How have you found the social side of working at Cawthron?

Great. The team has gone from 30 staff to ten times that in my time at Cawthron and I have made some staunch friends of all ages.

What hobbies or interests do you have outside of work?

I sing with the Off Your Rockers Chorus, enjoy bridge and like to keep fit at MiGym’s ‘Use it or lose it’ class!

What might people be surprised to know about you?

I have been an activist and over many years was an organiser for Halt All Racist Tours (HART) in Blenheim and later in Palmerston North, working to prevent the Springbok Tour of 1981.

What are the biggest changes you want to see in the world?

Real action on climate change issues and on marine pollution.

What ethos do you live your life by, and how do you see it aligning with your approach to work?

I like to always retain my integrity, stick to my truth.
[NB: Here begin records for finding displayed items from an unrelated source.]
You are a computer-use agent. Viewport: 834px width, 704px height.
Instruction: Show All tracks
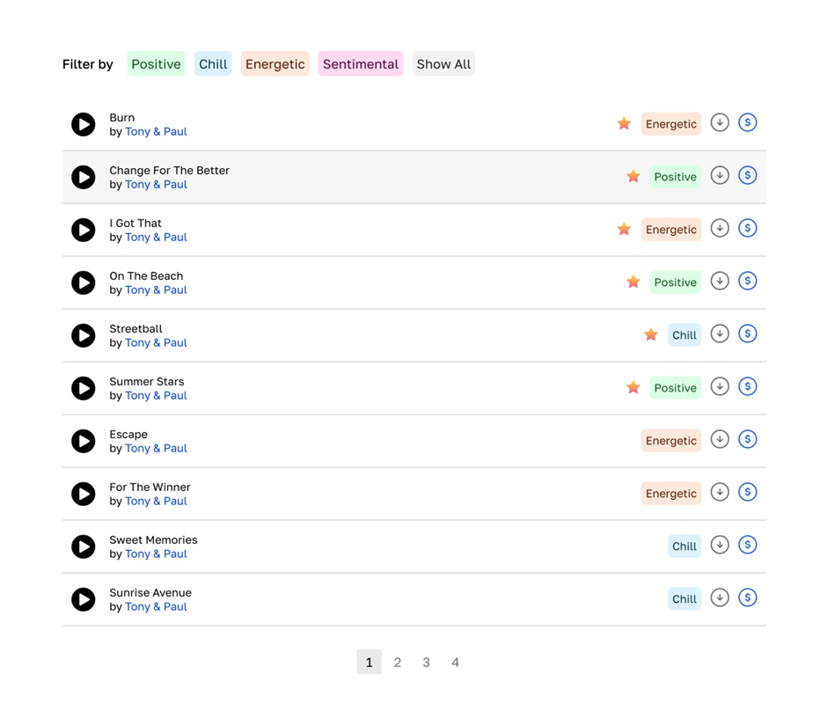[443, 64]
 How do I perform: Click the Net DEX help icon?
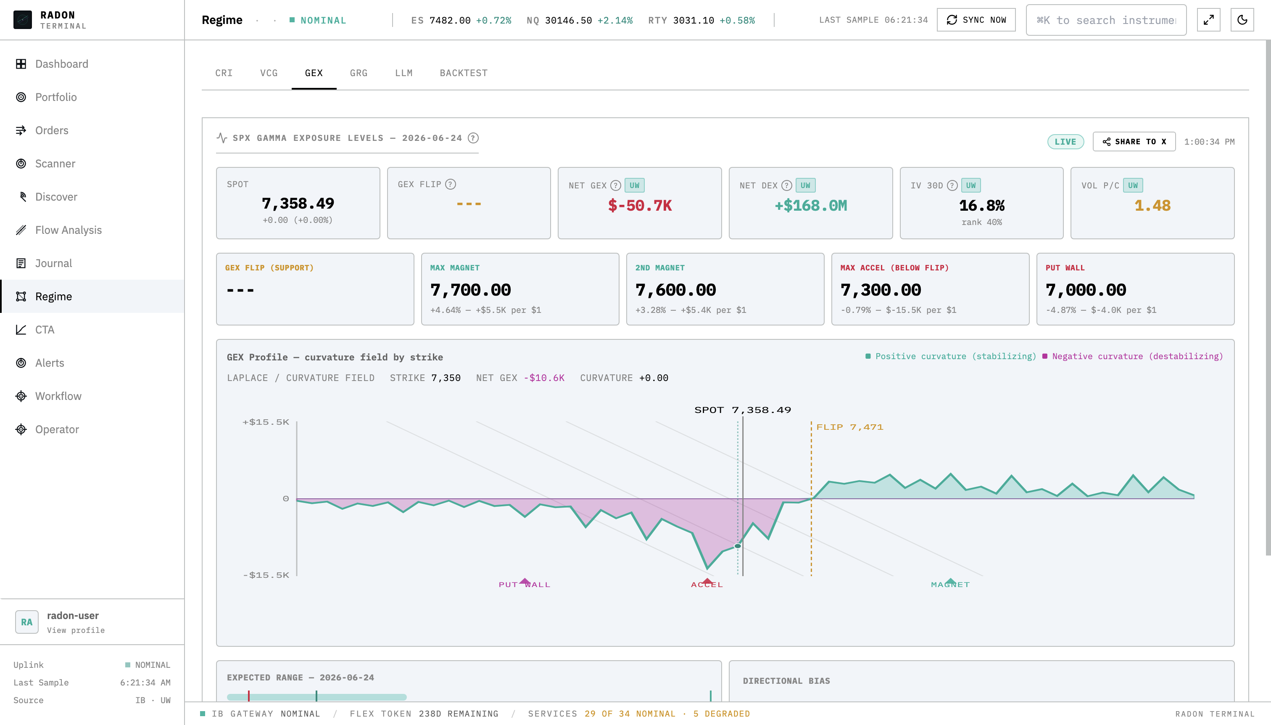(786, 185)
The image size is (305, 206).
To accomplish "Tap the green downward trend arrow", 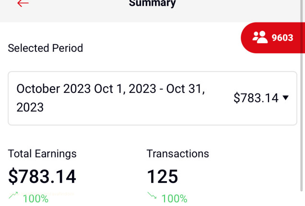I will point(152,195).
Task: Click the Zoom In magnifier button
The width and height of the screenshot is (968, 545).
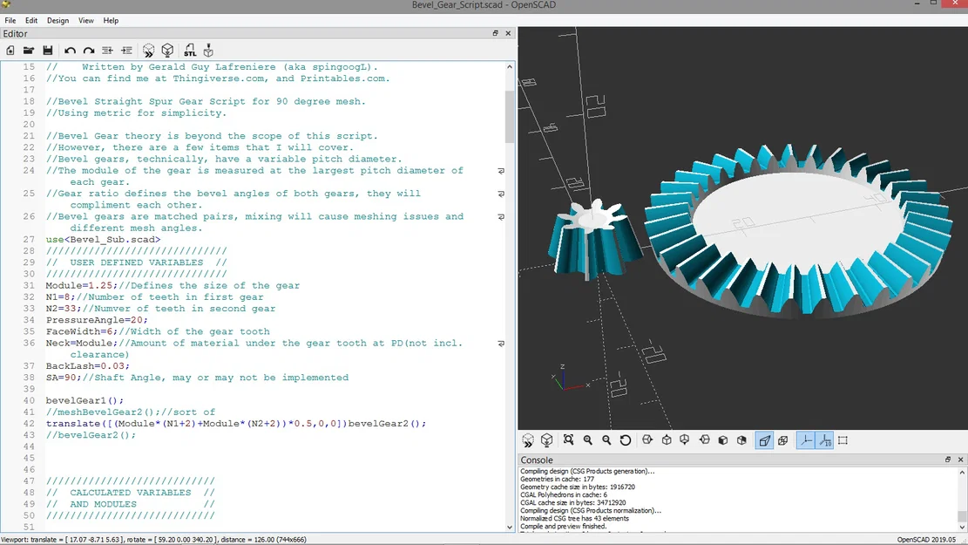Action: [588, 439]
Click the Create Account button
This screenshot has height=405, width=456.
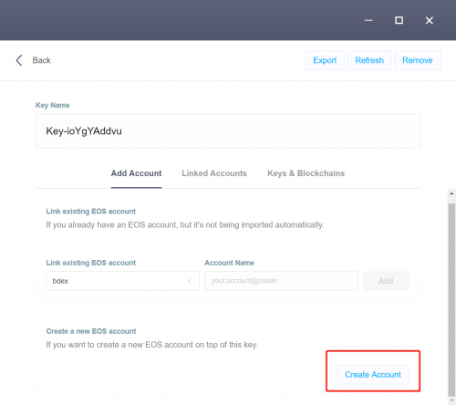pos(373,375)
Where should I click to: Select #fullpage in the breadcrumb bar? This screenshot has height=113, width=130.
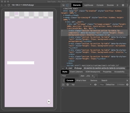click(78, 68)
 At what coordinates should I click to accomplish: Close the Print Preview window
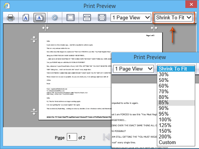point(191,4)
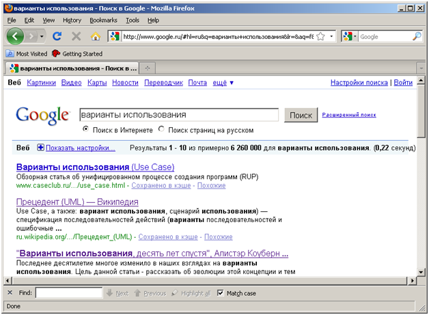Viewport: 429px width, 315px height.
Task: Expand 'Показать настройки' options panel
Action: coord(77,148)
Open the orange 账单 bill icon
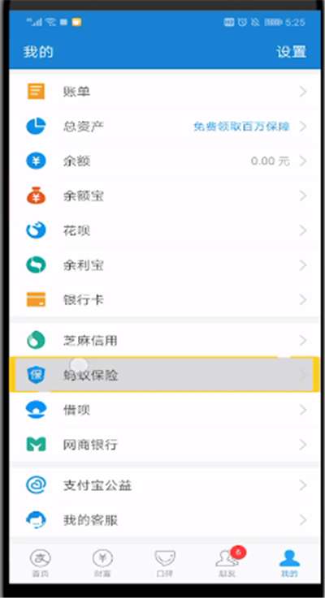Viewport: 325px width, 598px height. [36, 92]
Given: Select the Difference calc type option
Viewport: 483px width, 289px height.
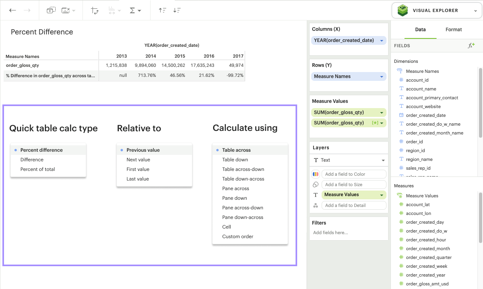Looking at the screenshot, I should click(x=32, y=160).
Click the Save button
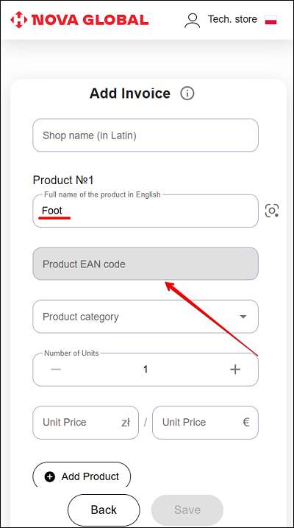The image size is (294, 528). [x=187, y=510]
Whatever happens, if I know I did my utmost at the time I feel satisfied – particularly in areas where people are disadvantaged because of race or gender.

What other organisations or people have you worked with who you’ve really appreciated?

I do get a recharge working with researchers in other institutes in NZ and throughout the world. It gives me hope, as though some are ego driven, most really want to make a difference for humankind and the planet.